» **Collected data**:
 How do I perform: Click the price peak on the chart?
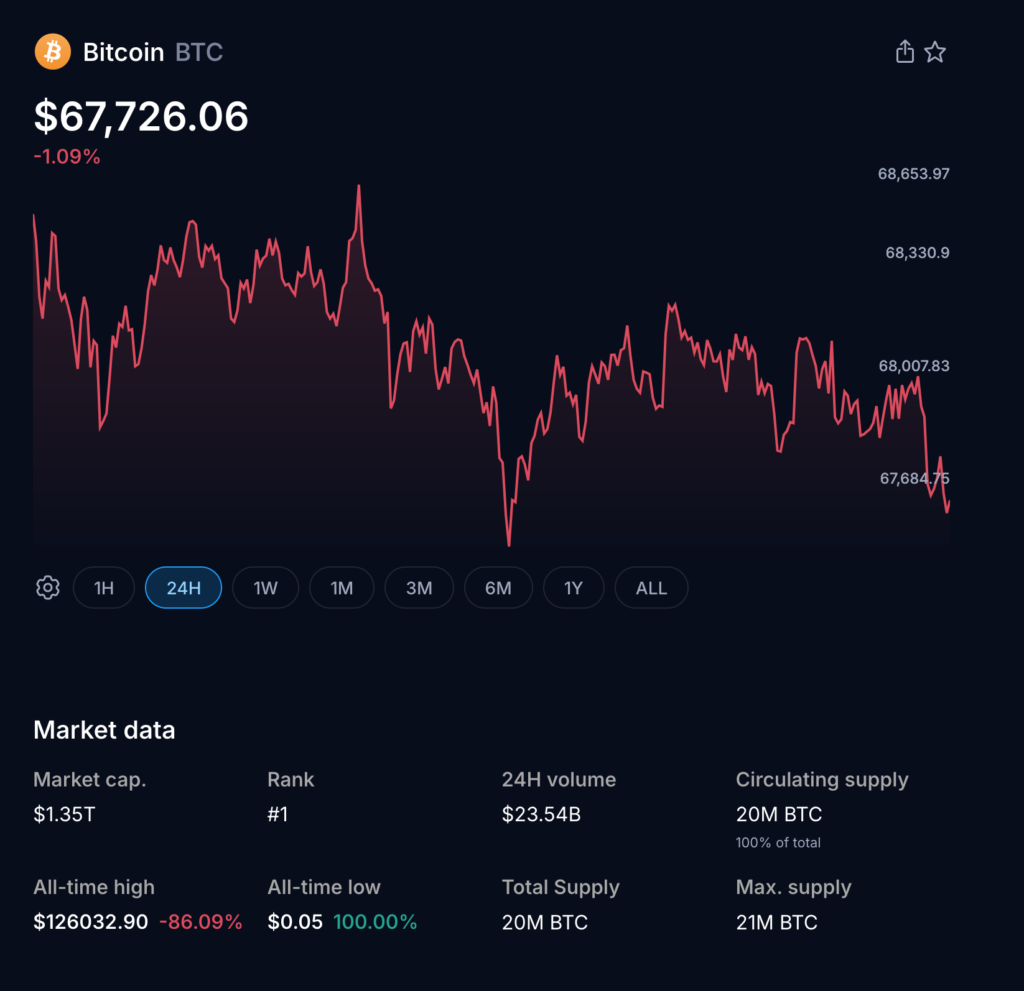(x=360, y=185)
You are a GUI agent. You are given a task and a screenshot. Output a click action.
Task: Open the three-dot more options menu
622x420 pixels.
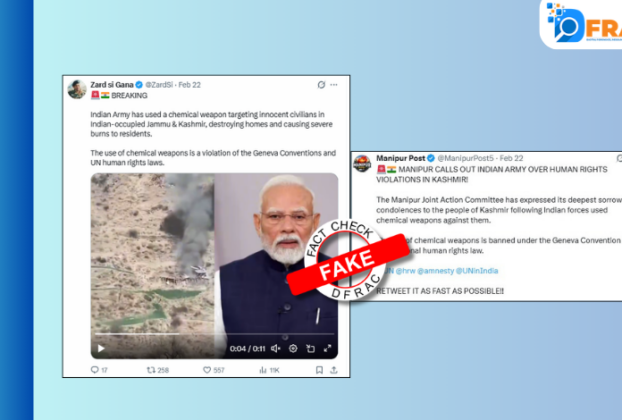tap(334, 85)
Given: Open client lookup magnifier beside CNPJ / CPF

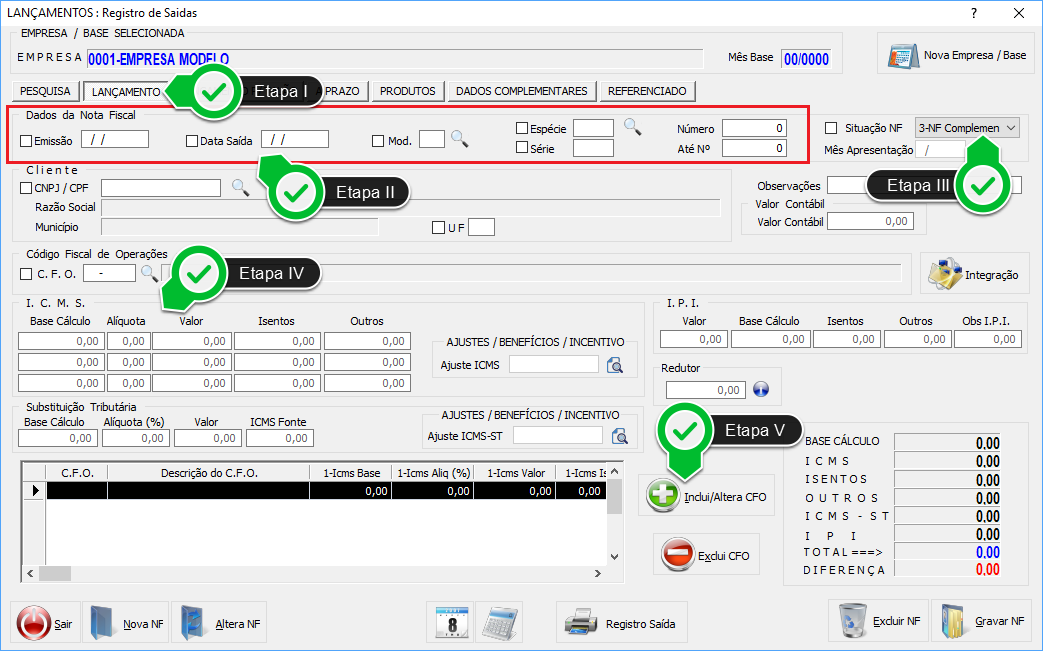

» **Required action**: Each record should be printed again precisely, though not its pictures.

» **Answer space**:
 How do I perform: Click the price peak on the chart?
(x=360, y=185)
You are a GUI agent. You are given a task and a screenshot. Output a click action.
Task: Open the three-dot more options menu
622x420 pixels.
tap(334, 85)
Given: Open client lookup magnifier beside CNPJ / CPF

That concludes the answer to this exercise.